Die weiße Gestalt da drüben steht auf, legt an. — Das Ziel ist unsicher — in nie gedachter Schnelligkeit springt es abwechselnd im Kreise und im Zickzack, neue Wolkenfetzen verschleiern den Mond.

Noch zweimal krachen die Schüsse — zweimal hört man den Aufklatsch der Kugel auf der brettharten Haut.

Da rast das getroffene Tier mit einer plötzlichen Kehrtwendung in das aufspritzende Wasser und verschwindet fauchend und schnaubend.

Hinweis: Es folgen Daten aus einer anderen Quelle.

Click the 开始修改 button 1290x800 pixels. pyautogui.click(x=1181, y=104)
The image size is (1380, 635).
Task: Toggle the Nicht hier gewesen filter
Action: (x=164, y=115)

Es hat wohl drei tödliche Kugeln, aber — — es ist dem Schützen entgangen! —

Gespannt sehen wir auf die helle Wasserfläche, ob der Kopf nochmals auftaucht.

Minuten vergehen. — Eben will das Dingi abstoßen und zurückkehren, da erscheint am entgegengesetzten Rande der Sandbank wieder der mächtige Schädel — mit einem kurzen Ruck steht ein schwarzer Körper auf den Beinen, und von neuem trabt das Flußpferd auf dem weißen Sande.

Wieder kracht ein Schuß, dann noch einer. Es knickt kurz in den Hinterbeinen ein und setzt dann ruhig, als sei nichts geschehen, seine Sprünge fort, ohne auf den Gedanken zu kommen, im schützenden Strom zu verschwinden.

Da stößt das Dingi ab — in wenigen Minuten ist es an Bord.

Dem Schützen sind die Patronen ausgegangen, er holt neue.

Unbegreiflich! — — Ruhig erwartet das Flußpferd, abwechselnd hin- und herspringend, dann wieder stehen bleibend, seinen zurückkehrenden Todfeind.